Sensory Mechanisms in Mammalian Touch Receptor Cells

Abstract

The sense of touch is critical for hand dexterity that allows mammals to recognize and grasp objects. Different qualities of touch are encoded by sensory neurons with distinct properties. Shapes and curvature are encoded by Merkel cell-neurite complexes, which mediate slowly adapting type I (SAI) responses. Merkel cells, which cluster in fingertips and other highly touch-sensitive skin areas, are enigmatic epidermal cells first described in 1875. The role that these cells play in SAI responses has been debated for 40 years.Based on morphology, Merkel cells are proposed to be mechanosensory cells. If so, Merkel cells should 1) transduce force into membrane-potential changes that gate voltage-activated ion channels and 2) signal afferent neurons through synaptic transmission. Functional studies testing these predictions in intact skin have produced conflicting results. To tackle these questions, my laboratory uses a combination of mouse genetics, in vitro systems and intact electrophysiological recordings.

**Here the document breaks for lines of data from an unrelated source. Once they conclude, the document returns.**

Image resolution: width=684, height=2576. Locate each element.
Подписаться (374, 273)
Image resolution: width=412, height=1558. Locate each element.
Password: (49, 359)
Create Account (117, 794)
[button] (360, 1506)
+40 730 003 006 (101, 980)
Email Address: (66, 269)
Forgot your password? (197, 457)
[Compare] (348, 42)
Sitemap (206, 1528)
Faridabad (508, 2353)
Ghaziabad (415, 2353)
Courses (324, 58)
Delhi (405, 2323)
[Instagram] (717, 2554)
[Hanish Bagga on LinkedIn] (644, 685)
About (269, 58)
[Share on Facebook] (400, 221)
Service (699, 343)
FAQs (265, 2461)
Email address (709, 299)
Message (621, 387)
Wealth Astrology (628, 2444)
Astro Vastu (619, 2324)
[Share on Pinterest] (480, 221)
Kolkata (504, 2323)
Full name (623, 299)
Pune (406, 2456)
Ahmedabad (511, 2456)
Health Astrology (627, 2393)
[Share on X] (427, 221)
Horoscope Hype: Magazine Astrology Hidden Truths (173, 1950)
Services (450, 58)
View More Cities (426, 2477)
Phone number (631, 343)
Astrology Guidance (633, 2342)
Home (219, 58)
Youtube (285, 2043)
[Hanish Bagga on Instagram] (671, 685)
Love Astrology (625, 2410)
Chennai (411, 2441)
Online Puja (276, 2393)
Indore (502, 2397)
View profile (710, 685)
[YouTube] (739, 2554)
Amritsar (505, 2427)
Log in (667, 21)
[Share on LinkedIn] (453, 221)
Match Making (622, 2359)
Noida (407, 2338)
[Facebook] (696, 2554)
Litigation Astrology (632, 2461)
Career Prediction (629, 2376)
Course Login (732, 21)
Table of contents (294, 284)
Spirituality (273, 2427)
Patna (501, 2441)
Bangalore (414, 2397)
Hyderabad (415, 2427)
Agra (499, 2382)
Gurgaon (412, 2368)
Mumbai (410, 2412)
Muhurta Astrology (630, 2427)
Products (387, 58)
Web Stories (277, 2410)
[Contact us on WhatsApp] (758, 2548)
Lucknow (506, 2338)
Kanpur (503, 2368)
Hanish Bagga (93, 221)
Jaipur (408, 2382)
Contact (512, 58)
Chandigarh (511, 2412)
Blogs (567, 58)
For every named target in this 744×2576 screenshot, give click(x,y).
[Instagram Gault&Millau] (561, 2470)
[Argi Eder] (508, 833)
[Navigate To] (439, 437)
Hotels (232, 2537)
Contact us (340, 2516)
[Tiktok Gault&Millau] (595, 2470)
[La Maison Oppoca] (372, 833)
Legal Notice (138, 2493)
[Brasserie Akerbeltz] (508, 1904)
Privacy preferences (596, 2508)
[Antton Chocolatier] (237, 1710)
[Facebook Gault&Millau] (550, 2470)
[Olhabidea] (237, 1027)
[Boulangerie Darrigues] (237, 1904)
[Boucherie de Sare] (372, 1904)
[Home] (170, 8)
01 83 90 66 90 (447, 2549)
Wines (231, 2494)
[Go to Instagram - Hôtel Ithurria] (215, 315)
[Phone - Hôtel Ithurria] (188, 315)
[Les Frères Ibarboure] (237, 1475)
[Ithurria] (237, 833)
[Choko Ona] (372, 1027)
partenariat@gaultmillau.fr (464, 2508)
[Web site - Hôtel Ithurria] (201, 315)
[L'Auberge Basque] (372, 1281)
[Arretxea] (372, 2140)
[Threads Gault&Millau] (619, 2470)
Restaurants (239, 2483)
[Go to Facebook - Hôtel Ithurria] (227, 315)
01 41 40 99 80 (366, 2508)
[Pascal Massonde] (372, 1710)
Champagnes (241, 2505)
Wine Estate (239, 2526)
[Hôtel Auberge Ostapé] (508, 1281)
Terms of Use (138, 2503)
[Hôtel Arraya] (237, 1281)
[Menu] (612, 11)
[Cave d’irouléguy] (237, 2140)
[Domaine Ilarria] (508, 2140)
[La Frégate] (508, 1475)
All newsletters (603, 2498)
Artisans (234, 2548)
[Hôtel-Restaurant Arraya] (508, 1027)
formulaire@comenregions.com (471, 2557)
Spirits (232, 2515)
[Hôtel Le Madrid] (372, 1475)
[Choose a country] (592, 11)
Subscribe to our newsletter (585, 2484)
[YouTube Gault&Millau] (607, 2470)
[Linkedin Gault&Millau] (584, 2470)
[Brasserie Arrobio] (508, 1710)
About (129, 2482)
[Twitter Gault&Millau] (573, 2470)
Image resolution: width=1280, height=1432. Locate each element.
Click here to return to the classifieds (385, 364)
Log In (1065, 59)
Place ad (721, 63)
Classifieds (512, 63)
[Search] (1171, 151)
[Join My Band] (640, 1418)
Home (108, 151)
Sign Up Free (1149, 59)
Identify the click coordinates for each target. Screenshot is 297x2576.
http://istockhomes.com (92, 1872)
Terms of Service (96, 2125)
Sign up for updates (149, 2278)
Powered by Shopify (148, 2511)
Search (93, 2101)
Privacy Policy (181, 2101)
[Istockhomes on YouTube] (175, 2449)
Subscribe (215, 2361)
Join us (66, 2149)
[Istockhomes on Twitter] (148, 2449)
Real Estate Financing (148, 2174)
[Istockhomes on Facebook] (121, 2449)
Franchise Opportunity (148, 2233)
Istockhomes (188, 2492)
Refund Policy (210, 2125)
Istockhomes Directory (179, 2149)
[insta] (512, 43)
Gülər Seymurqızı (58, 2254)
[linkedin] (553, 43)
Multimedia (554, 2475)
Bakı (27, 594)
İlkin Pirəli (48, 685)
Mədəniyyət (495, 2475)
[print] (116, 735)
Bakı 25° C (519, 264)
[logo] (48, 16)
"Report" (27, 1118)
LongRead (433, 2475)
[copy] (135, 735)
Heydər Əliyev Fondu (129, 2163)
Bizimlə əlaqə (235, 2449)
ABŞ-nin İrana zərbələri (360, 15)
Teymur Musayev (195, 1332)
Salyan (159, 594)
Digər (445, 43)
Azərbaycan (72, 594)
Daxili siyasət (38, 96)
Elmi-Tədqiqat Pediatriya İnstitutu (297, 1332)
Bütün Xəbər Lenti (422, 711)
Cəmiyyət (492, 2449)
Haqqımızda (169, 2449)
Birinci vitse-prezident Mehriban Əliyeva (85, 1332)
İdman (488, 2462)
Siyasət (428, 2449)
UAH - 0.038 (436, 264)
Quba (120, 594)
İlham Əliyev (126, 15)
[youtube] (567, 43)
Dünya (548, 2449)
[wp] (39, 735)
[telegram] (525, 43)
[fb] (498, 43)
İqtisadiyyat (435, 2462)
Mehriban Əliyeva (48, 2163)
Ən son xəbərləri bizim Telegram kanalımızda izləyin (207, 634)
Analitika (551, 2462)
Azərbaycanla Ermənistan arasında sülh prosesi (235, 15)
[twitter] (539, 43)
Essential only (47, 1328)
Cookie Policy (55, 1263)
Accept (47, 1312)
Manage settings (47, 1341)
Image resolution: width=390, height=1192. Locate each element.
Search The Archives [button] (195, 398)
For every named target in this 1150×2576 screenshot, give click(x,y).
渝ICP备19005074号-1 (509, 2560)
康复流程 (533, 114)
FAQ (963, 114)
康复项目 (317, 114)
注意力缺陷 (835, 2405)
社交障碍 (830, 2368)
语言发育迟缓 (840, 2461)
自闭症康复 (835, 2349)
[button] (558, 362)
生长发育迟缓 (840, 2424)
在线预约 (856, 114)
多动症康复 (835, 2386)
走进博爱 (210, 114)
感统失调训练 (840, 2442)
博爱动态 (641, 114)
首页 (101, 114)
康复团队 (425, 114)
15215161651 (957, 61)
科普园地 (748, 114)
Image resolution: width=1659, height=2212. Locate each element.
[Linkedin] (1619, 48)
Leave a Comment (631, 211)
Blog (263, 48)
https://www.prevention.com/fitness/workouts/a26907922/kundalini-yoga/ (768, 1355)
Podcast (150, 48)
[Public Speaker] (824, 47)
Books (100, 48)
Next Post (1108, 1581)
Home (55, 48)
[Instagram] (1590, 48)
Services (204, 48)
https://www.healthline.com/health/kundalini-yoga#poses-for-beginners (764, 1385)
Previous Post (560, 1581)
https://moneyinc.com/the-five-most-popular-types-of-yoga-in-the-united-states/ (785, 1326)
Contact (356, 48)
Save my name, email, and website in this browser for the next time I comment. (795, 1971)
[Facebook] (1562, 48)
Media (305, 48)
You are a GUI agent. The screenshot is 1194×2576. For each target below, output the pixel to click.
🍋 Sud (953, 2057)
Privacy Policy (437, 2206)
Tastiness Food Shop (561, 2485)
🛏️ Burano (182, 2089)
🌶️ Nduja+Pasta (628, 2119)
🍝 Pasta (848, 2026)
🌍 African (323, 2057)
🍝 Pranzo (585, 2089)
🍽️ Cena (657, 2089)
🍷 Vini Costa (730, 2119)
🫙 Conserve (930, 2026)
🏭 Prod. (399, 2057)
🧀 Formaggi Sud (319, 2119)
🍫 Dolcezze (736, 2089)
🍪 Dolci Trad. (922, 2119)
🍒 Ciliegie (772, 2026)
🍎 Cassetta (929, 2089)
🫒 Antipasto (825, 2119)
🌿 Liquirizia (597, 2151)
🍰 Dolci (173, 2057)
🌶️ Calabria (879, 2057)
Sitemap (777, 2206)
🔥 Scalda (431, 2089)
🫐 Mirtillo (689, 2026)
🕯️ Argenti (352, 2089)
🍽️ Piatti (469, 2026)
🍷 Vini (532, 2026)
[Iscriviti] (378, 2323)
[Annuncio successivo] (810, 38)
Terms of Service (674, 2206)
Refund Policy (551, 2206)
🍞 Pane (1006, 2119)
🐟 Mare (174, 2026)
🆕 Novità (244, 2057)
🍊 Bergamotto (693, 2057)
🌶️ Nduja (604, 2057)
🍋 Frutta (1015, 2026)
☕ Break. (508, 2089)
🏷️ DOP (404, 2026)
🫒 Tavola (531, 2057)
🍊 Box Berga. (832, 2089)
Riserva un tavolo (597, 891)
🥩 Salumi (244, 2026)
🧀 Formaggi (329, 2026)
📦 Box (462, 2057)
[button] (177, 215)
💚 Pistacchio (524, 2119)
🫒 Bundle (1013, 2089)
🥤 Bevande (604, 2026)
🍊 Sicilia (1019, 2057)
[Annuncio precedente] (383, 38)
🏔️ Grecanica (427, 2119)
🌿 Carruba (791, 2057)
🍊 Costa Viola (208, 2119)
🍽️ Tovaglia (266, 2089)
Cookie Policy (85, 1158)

Our in vitro studies have demonstrated that Merkel cells are intrinsically force-sensitive and that voltage-activated channels open downstream of mechanical stimuli. Moreover, Merkel cells express numerous ion channels and presynaptic proteins. Collectively, these results suggest that Merkel cells are capable of serving as touch receptor cells and pave the way to discover transduction mechanisms.To determine whether Merkel cells are necessary for touch responses, we used Cre-loxP technology to generate mice that completely lack Merkel cells in the body skin. We then used an ex vivo skin-nerve preparation to survey the classes of touch-sensitive afferents in the saphenous nerve. Although we found no significant differences in nociceptive sensory fibers, we observed a complete loss of SAI responses among light-touch receptors in mice lacking Merkel cells compared with wild-type mice. These results demonstrate that Merkel cells are required for appropriate sensory coding of light touch.